■ Your goal ■
Nothing but the lines below between the line holding "Image resolution: width=1420" and the line holding "the project with", inclusive, should appear in the answer, each set down exactly.
[Listed entries — start]
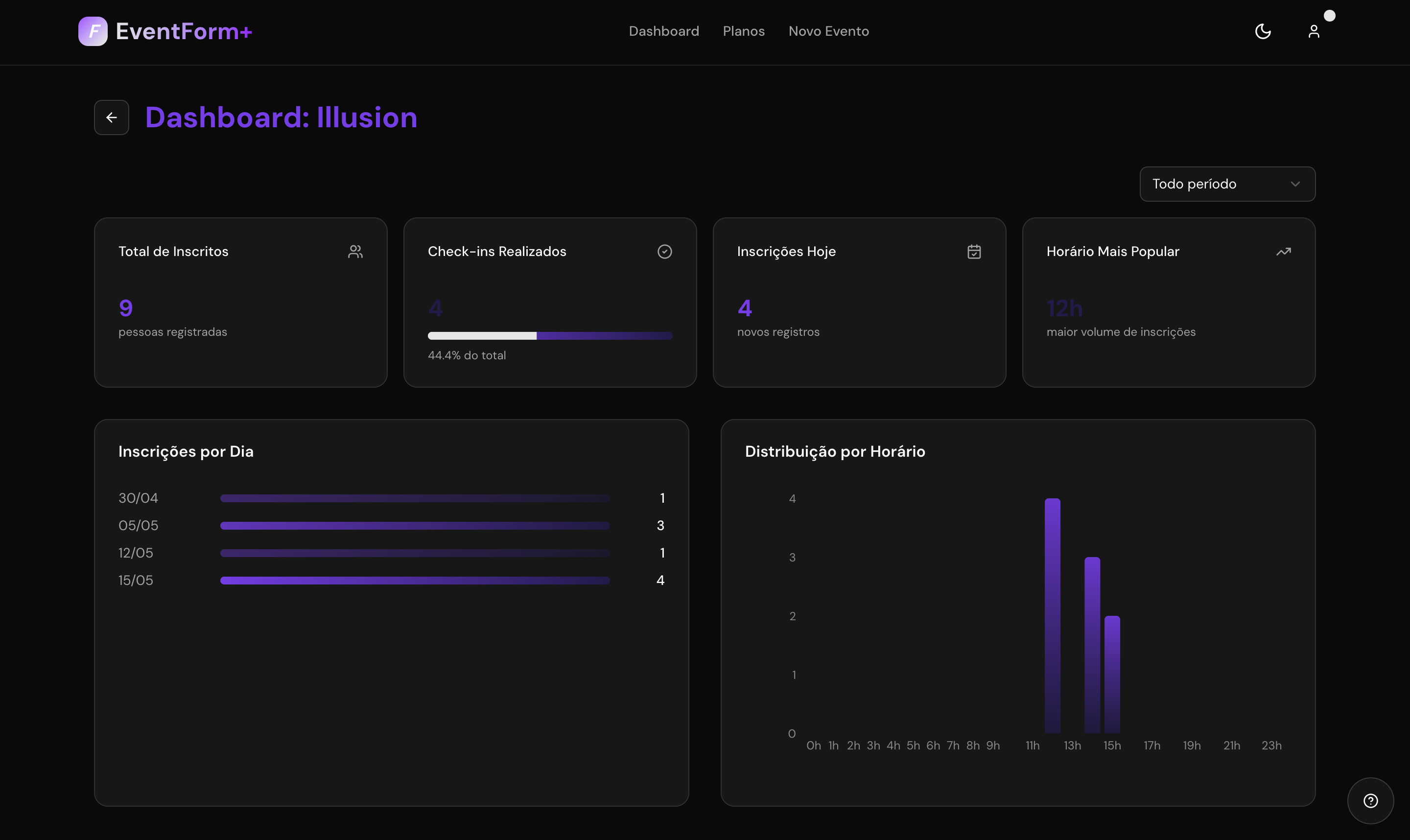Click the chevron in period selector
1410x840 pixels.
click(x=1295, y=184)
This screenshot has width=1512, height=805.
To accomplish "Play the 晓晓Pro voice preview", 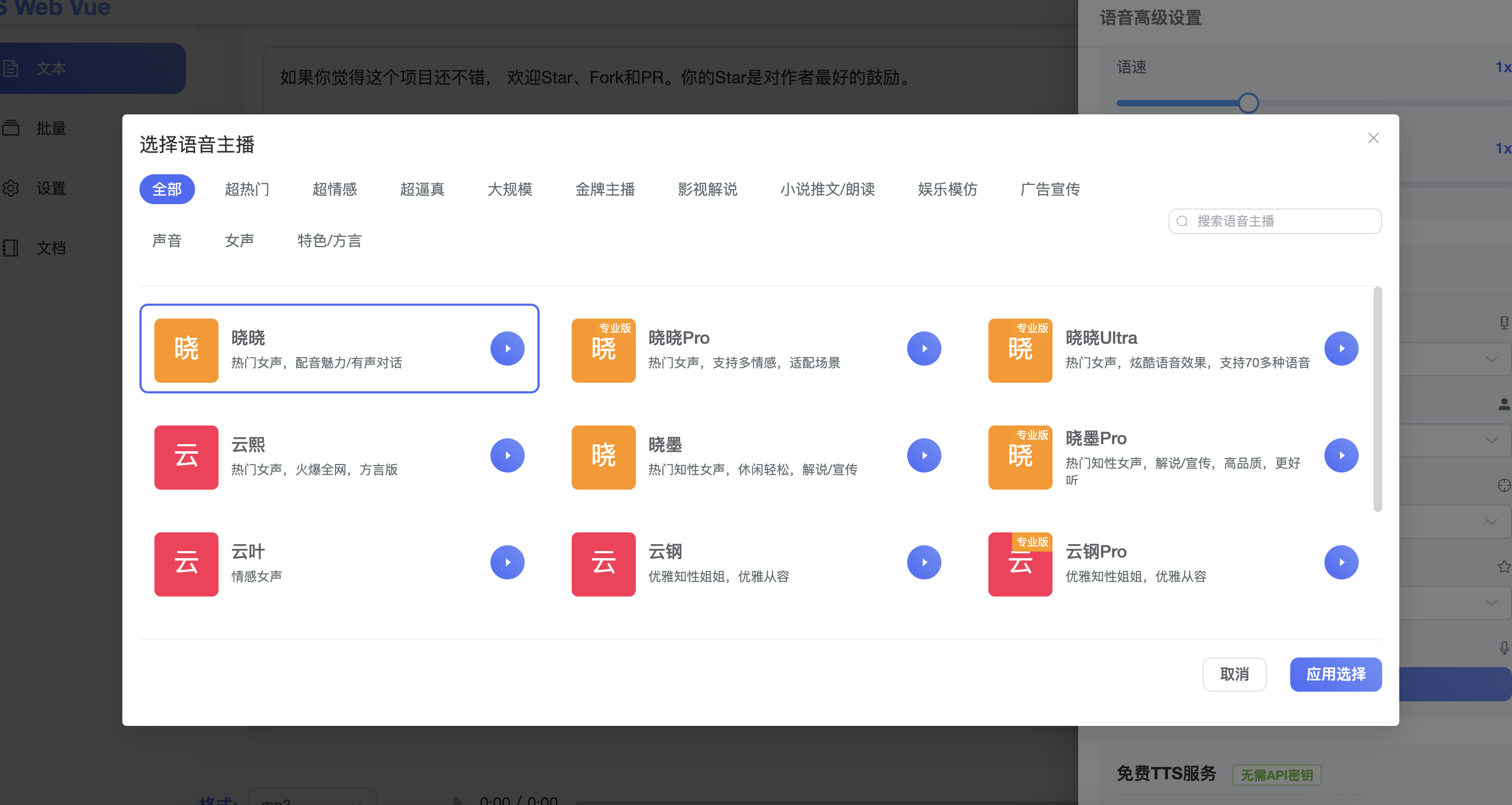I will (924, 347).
[Listed entries — finish]
[Listed entries — start]
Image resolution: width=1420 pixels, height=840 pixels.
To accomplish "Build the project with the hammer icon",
[Listed entries — finish]
[Listed entries — start]
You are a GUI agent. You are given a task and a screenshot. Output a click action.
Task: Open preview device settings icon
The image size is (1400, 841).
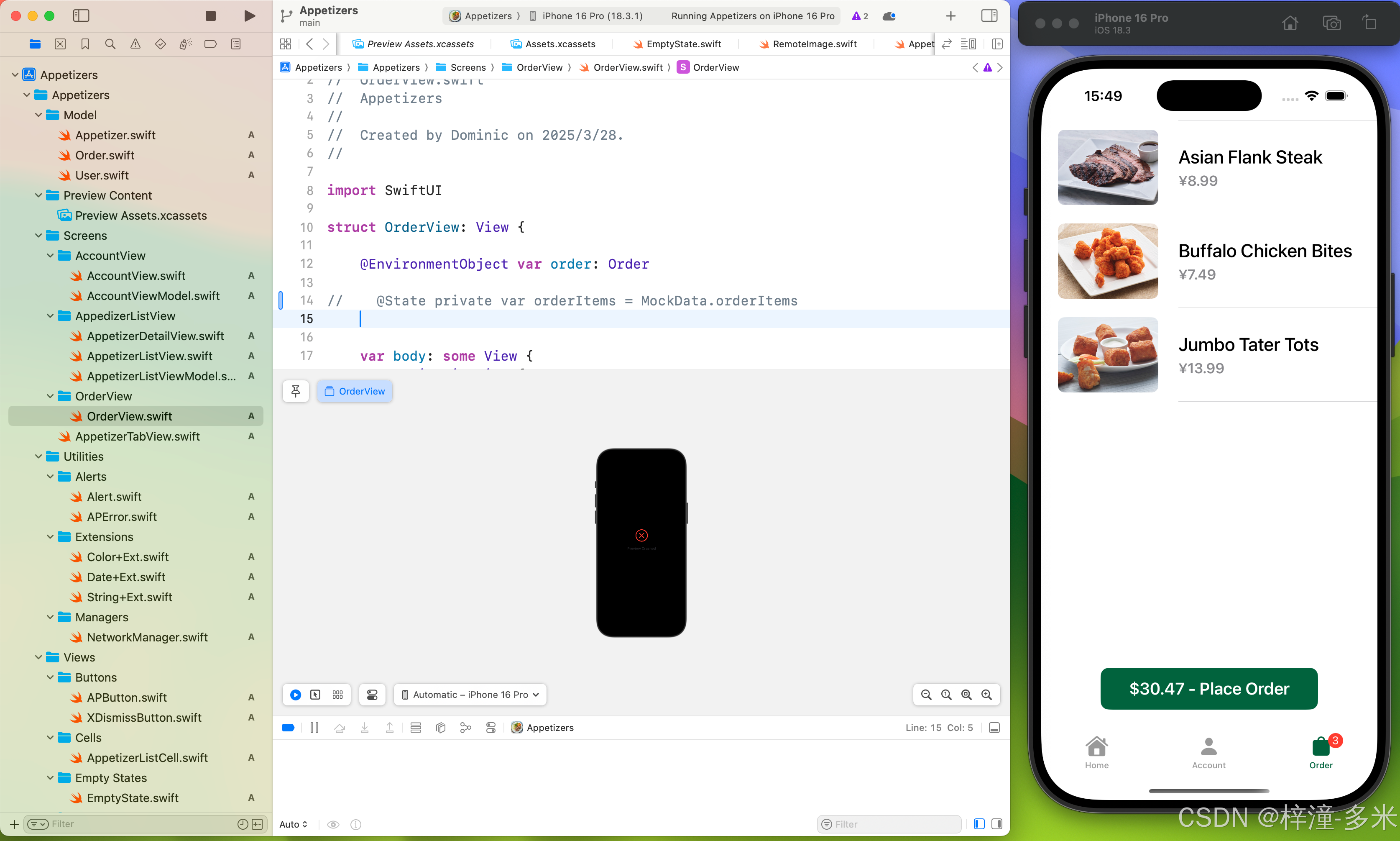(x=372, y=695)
[Listed entries — finish]
■ Expected answer ■
Image resolution: width=1420 pixels, height=840 pixels.
To accomplish "Build the project with the hammer icon",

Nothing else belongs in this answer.